燐光群のベテラン俳優、中山マリと鴨川てんしの一人語りの舞台。
中山マリは自らの母親であり「中間小説」の作家だった
中山あい子のいた世界を自らの言葉で語る。
中山あい子に関しては、
https://ja.wikipedia.org/wiki/%E4%B8%AD%E5%B1%B1%E3%81%82%E3%81%84%E5%AD%90
お父さんが戦争で亡くなって母一人娘一人の生活だったらしい。
娘のマリはその頃の記憶などを基に本作を創作したのだろうか?
セミ・ドキュメンタリー演劇のよう。
熱い昭和の時代にキャリア女性として文化人として作家として先端を走っていただろう
母親を客観的に語る。
中山マリ自身は、文学座の養成所を出て役者一筋!
その彼女が本当に自分の話し言葉で世間話をするように私たちに語り掛ける。
その語り方がいい!
安保や反体制など学生運動のムーブメントがあったあの時代!
途中、あい子さんと交遊のあった人たちが登場する。
4人の若手の燐光群の俳優たちが登場する。
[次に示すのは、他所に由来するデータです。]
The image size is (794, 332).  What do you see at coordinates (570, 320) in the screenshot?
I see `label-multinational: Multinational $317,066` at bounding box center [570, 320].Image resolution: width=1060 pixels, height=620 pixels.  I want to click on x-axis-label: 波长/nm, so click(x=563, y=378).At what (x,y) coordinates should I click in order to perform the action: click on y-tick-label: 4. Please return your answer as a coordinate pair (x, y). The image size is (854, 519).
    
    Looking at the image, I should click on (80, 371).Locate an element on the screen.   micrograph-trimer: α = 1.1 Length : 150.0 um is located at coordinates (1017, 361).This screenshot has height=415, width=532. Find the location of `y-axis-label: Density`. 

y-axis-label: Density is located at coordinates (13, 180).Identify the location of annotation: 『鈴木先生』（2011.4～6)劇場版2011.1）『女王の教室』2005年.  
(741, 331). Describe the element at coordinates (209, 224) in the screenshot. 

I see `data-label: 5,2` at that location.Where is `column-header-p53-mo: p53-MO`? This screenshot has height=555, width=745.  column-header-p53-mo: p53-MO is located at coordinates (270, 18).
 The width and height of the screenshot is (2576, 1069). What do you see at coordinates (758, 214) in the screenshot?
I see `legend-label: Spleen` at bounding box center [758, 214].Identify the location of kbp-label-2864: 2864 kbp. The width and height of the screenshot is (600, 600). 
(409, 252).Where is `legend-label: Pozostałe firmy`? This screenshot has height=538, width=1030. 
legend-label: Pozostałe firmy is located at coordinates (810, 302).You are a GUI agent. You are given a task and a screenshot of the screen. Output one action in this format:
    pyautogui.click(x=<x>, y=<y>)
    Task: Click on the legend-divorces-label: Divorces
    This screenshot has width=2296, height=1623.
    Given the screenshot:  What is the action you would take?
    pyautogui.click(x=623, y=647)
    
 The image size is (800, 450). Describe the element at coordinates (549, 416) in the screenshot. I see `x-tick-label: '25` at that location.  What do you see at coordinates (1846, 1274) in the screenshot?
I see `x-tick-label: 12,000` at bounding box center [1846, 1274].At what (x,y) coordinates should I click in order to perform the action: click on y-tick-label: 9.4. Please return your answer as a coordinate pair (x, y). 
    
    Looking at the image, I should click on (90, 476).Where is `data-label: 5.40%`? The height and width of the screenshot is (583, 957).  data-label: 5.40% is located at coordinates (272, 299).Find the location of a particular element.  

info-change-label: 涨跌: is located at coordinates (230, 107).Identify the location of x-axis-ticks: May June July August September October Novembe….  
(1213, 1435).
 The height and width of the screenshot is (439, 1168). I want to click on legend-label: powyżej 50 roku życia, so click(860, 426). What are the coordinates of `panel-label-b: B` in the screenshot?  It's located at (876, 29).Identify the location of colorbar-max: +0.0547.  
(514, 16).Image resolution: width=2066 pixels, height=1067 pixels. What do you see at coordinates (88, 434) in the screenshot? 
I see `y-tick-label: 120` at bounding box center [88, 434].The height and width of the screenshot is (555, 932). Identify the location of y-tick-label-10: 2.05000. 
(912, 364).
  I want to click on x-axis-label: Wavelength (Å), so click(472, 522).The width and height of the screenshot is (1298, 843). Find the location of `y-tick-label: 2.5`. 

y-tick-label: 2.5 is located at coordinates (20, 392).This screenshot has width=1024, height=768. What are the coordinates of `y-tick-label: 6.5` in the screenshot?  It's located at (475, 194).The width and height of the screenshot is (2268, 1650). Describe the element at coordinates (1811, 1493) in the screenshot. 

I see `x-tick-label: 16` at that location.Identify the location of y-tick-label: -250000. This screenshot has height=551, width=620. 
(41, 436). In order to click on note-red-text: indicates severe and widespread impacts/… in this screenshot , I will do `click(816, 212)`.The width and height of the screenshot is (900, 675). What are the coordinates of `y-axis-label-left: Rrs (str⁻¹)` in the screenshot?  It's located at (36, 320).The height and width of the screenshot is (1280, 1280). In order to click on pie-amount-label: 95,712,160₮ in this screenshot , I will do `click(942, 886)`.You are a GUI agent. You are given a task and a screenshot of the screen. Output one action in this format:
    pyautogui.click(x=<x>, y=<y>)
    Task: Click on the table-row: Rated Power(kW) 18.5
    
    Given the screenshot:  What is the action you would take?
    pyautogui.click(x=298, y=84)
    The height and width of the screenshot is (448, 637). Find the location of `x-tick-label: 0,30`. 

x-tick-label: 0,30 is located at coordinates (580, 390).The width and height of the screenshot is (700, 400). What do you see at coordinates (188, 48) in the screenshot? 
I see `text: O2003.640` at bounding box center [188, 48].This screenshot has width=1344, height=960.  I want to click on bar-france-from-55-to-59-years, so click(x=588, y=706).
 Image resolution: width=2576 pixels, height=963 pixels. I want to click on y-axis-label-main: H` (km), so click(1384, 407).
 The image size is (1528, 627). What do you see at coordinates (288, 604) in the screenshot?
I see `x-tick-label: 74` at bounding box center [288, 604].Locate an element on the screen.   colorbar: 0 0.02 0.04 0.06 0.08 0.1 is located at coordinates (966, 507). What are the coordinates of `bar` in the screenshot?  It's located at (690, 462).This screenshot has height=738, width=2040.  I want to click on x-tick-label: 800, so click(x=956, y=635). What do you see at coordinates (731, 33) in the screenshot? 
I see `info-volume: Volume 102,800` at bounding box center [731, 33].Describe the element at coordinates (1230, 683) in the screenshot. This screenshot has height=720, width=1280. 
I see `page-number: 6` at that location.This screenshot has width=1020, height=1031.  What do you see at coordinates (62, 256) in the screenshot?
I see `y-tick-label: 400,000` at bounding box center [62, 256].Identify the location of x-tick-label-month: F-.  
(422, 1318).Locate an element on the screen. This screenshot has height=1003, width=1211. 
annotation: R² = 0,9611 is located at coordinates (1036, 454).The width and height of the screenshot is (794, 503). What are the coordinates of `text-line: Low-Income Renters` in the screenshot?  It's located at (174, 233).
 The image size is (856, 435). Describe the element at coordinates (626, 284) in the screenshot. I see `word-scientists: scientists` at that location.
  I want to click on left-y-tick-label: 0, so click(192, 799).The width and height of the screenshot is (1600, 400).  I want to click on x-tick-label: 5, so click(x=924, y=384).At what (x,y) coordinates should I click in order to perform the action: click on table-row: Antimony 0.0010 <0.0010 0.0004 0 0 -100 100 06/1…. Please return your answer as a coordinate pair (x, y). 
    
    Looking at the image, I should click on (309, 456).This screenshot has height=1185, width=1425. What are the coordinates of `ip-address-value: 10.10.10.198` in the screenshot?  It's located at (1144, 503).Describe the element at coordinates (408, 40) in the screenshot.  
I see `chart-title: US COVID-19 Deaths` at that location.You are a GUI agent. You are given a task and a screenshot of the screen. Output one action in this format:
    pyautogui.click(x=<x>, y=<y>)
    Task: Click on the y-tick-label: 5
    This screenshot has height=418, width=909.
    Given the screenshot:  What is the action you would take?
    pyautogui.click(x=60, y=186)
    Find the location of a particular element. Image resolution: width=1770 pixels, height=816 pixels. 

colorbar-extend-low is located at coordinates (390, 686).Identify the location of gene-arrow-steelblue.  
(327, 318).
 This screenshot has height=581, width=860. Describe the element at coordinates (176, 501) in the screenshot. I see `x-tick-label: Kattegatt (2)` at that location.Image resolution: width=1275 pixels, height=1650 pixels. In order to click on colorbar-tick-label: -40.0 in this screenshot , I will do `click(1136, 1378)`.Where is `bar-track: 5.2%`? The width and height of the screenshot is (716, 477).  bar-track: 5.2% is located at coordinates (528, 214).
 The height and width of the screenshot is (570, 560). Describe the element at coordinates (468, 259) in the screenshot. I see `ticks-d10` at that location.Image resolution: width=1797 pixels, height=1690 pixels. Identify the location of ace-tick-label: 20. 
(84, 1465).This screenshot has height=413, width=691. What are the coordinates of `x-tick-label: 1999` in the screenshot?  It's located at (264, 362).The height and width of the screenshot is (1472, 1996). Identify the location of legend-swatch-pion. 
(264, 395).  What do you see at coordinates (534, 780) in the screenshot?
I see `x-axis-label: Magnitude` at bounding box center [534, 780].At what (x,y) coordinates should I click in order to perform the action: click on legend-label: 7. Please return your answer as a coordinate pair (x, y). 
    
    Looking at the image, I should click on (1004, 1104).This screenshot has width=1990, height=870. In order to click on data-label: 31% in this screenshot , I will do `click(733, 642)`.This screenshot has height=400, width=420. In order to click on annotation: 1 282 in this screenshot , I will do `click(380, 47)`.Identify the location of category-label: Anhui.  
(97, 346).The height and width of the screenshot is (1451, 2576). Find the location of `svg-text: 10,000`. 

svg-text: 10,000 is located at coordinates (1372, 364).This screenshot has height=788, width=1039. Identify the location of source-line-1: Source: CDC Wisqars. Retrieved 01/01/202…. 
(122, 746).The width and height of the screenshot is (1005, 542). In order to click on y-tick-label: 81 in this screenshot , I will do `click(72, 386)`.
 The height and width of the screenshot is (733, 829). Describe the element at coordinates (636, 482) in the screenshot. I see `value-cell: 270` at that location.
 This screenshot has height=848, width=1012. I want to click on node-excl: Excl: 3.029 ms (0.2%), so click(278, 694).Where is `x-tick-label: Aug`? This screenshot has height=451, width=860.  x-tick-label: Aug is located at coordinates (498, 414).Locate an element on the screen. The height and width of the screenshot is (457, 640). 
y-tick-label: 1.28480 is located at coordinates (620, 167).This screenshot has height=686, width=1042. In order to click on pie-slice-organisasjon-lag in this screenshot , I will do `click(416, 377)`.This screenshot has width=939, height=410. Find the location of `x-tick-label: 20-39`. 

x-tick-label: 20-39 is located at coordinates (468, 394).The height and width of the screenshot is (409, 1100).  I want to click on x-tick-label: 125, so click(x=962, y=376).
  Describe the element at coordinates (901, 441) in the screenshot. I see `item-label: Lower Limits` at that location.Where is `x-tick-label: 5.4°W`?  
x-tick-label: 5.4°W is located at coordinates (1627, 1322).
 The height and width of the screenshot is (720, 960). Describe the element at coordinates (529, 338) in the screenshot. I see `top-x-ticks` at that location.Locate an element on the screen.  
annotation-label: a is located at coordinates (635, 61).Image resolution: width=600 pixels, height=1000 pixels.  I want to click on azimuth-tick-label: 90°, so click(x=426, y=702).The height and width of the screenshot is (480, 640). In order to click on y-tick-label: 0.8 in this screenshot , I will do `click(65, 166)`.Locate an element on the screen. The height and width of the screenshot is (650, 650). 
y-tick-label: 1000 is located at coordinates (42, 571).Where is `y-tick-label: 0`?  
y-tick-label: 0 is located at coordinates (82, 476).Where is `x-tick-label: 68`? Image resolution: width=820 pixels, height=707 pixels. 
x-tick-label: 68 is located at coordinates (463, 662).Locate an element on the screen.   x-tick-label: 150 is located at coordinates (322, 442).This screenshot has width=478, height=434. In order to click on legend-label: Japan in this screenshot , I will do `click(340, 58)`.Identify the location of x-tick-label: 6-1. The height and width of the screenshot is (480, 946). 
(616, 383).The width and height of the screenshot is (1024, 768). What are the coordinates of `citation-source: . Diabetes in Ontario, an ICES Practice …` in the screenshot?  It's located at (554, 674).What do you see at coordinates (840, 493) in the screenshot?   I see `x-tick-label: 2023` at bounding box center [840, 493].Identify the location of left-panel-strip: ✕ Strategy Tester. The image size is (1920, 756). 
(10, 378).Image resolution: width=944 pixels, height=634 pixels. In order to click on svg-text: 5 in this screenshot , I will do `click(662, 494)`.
登場の仕方が面白い!
上演時間約60分弱。
そして、鴨川てんしの森の石松。
これを見て、実は森の石松をちゃんと扱った映画などを一度も見ていないな!ということに気づいた。
静岡おでんの屋台を引っ張って、その店主として鴨川石松は登場する。
駿河に森村という村があったらしい。その村出身のやくざ者。
岩を砕いてその間から出て来る松のように強い男ということで
森の石松となったというエピソードが劇中で取り上げられていた。
森の石松について多くのリサーチを
坂手洋二と鴨川さんはしたのだろう!
その記憶を基にこの舞台は口立てで戯曲のセリフが紡がれたと書かれていて驚いた。
以前、つかこうへいが舞台をやるときにものすごく早口で口立てでセリフを語る。
それを必死にアシスタントがセリフに書き起こすということをやっていた、という話を思い出した。
鴨川が石松を初め、清水の次郎長親分など何人かの役を一人で演じる場面が面白かった。
落語で噺家が何人かの登場人物を演じるのとはまた違う難しさがある。
3人以上になると、その立ち位置なども含めて、やり方が難しいことを実感した。
私の好きなスタンダップコメディアンたち
松元ヒロと清水宏!
彼らの一人語りと比較しながら、見た。
一人語りは奥深く、しかも難しいものだ!ということもよーくわかりました。
石松は上演時間60分弱!本作は26日で終了した。
同時上演の「九月、東京の路上で」は31日まで。